Your response should consist of the records below, repeated exactly.

○ ○ ○

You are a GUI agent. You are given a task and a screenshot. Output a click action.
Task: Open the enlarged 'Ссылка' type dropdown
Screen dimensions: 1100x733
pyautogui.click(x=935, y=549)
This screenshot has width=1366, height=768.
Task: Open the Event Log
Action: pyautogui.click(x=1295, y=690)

○ ○ ○

# Response area
You are a GUI agent. You are given a task and a screenshot. Output a click action.
Task: Open the enlarged 'Ссылка' type dropdown
Screen dimensions: 1100x733
pyautogui.click(x=935, y=549)
This screenshot has width=1366, height=768.
Task: Open the Event Log
Action: pyautogui.click(x=1295, y=690)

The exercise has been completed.